Compilation and GPU Tools

  • NVIDIA HPC SDK: For OpenMP GPU offloading (nvc++ compiler)
  • CUDA Toolkit: For CUDA development
  • NVIDIA Nsight Systems (nsys): For GPU profiling
  • NVIDIA GPU: With OpenMP offloading support

⚙️ Installation

Quick Setup (Automated)

We provide automated setup scripts to streamline the installation process:

# Clone the repository
git clone <repository-url>
cd paracodex

# Make scripts executable
chmod +x setup_environment.sh install_nvidia_hpc_sdk.sh verify_environment.sh

# Step 1: Install NVIDIA HPC SDK (if not already installed)
sudo ./install_nvidia_hpc_sdk.sh

# Step 2: Run the main environment setup
./setup_environment.sh

# Step 3: Verify your installation
./verify_environment.sh

🔧 Setup Scripts Overview

1. install_nvidia_hpc_sdk.sh - NVIDIA HPC SDK Automated Installer

This script automates the download and installation of NVIDIA HPC SDK v25.7:

  • ✅ Downloads NVIDIA HPC SDK (~3GB)
  • ✅ Verifies system requirements (10GB disk space, x86_64 architecture)
  • ✅ Installs compilers (nvc++, nvfortran) with OpenMP GPU offload support
  • ✅ Configures PATH and environment variables in ~/.bashrc
  • ✅ Tests OpenMP CPU and GPU offload support
  • ⚠️ Requires sudo privileges
sudo ./install_nvidia_hpc_sdk.sh
source ~/.bashrc  # Activate the new environment

2. setup_environment.sh - Main Environment Setup Script

Checks and installs all ParaCodex dependencies:

  • ✅ Check for Node.js v22+ and npm
  • ✅ Install Codex CLI (@openai/codex) if missing
  • ✅ Verify Python 3.8+ installation
  • ✅ Install Python dependencies from requirements.txt
  • ✅ Check for NVIDIA HPC SDK (nvc++)
  • ✅ Check for Nsight Systems (nsys)
  • ✅ Verify GPU accessibility
  • ✅ Confirm OpenAI API key is set
  • 📊 Provides summary of missing dependencies
./setup_environment.sh

3. verify_environment.sh - Environment Verification Tool

Comprehensive check of your ParaCodex environment:

  • ✅ Verifies all required tools are installed and accessible
  • ✅ Shows version information for each component
  • ✅ Tests OpenMP support
  • ✅ Checks GPU accessibility with detailed info
  • ✅ Validates Python package installations
  • 📊 Provides a summary of any missing dependencies
./verify_environment.sh

Manual Setup

If you prefer manual installation or need to install specific components:

1. Install NVIDIA HPC SDK

Option A: Automated (Recommended)

sudo ./install_nvidia_hpc_sdk.sh
source ~/.bashrc

Option B: Manual

  • Download from: https://developer.nvidia.com/hpc-sdk
  • Install version 25.7 for CUDA 12.6 support
  • Add to PATH:
    export PATH=/opt/nvidia/hpc_sdk/Linux_x86_64/25.7/compilers/bin:$PATH
    export LD_LIBRARY_PATH=/opt/nvidia/hpc_sdk/Linux_x86_64/25.7/compilers/lib:$LD_LIBRARY_PATH
    export MANPATH=/opt/nvidia/hpc_sdk/Linux_x86_64/25.7/compilers/man:$MANPATH
  • Add to ~/.bashrc for persistence
2. Install Node.js and npm
# Using nvm (recommended)
curl -o- https://raw.githubusercontent.com/nvm-sh/nvm/v0.39.0/install.sh | bash
source ~/.bashrc
nvm install 22

# Or using apt
curl -fsSL https://deb.nodesource.com/setup_22.x | sudo -E bash -
sudo apt-get install -y nodejs
3. Install Codex CLI
npm install -g @openai/codex
4. Set Up OpenAI API Access

Option 1: Login with OpenAI Pro Account (Recommended)

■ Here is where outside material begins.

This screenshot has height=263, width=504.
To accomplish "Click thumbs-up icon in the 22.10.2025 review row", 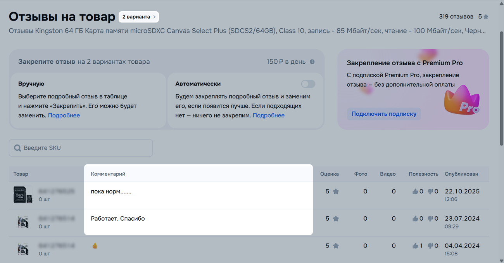I will (x=416, y=192).
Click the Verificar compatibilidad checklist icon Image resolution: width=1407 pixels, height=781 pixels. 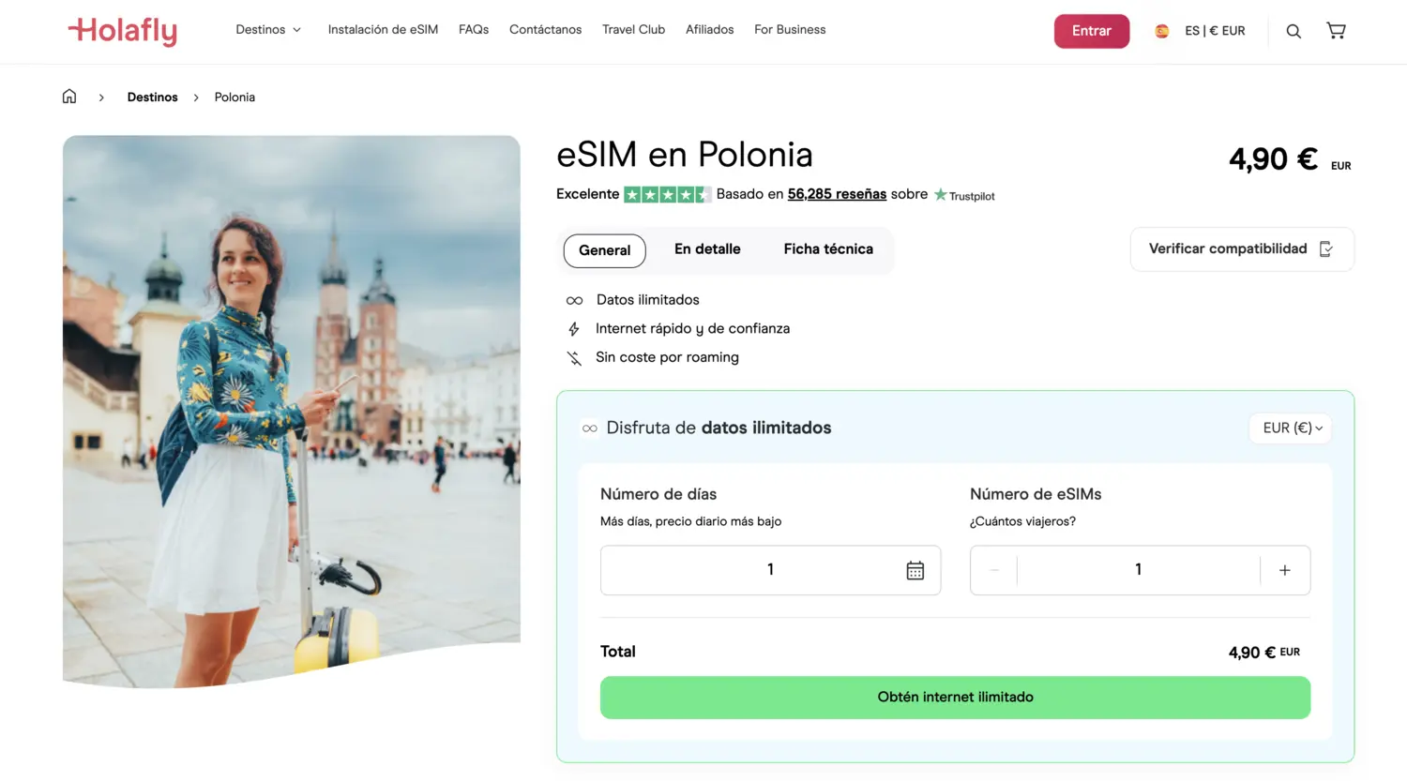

# Interactive login (opens browser for authentication)
codex login

# Or login with API key from environment
echo $OPENAI_API_KEY | codex login --with-api-key

# Verify login status
codex login status

Option 2: Use API Key Environment Variable

export OPENAI_API_KEY='your-api-key-here'
# Add to ~/.bashrc for persistence
echo "export OPENAI_API_KEY='your-api-key-here'" >> ~/.bashrc
5. Install Python dependencies
pip install -r requirements.txt
6. Install NVIDIA Nsight Systems

Verify Installation

After setup, verify your environment is correctly configured:

./verify_environment.sh

This will check and display:

  • ✅ Node.js and npm versions
  • ✅ Codex CLI installation
  • ✅ Python version and key packages (openai, numpy, torch, matplotlib)
  • ✅ NVIDIA HPC SDK (nvc++) version
  • ✅ Nsight Systems (nsys) installation
  • ✅ CUDA toolkit (optional)
  • ✅ GPU information (name, driver, memory)
  • ✅ OpenMP support
  • ✅ OpenAI API key configuration

Expected output for a properly configured system:

✅ All core dependencies are installed and configured

If you see missing dependencies:

❌ X core dependencies are missing
   Run './setup_environment.sh' or see installation instructions

Manual verification commands:

codex --version
python3 --version
nvc++ --version
nsys --version
nvidia-smi
echo $OPENAI_API_KEY

Python Dependencies

Key Python packages (see requirements.txt for full list):

  • openai>=2.8.1 - OpenAI API client
  • pandas>=2.3.3 - Data processing
  • numpy>=2.1.2 - Numerical computing
  • matplotlib>=3.10.6 - Visualization
  • seaborn>=0.13.2 - Statistical visualization
  • tqdm>=4.67.1 - Progress bars
  • NVIDIA CUDA libraries for GPU support

💻 Basic Usage

Initial Setup

After installation, ensure your working directory is properly configured:

# The workdirs contain benchmark-specific source code and configurations
# For Rodinia benchmarks, use workdirs/serial_omp_rodinia_workdir/
# Ensure proper directory structure:
#   - data/src/ containing parallel kernel directories (e.g., nw-omp, lud-omp)
#   - golden_labels/src/ containing serial reference implementations
#   - serial_kernels_changedVars/src/ containing transformed serial kernels (optional)
# Ensure jsonl file with kernel names present in pipeline/combined_*_filenames.jsonl
# Ensure `golden_labels/src` exists if you want to run the supervisor agent

📁 Path Configuration

ParaCodex requires you to specify the working directory path when running pipeline scripts. Here are the paths you need to configure:

1. Codex Working Directory (--codex-workdir)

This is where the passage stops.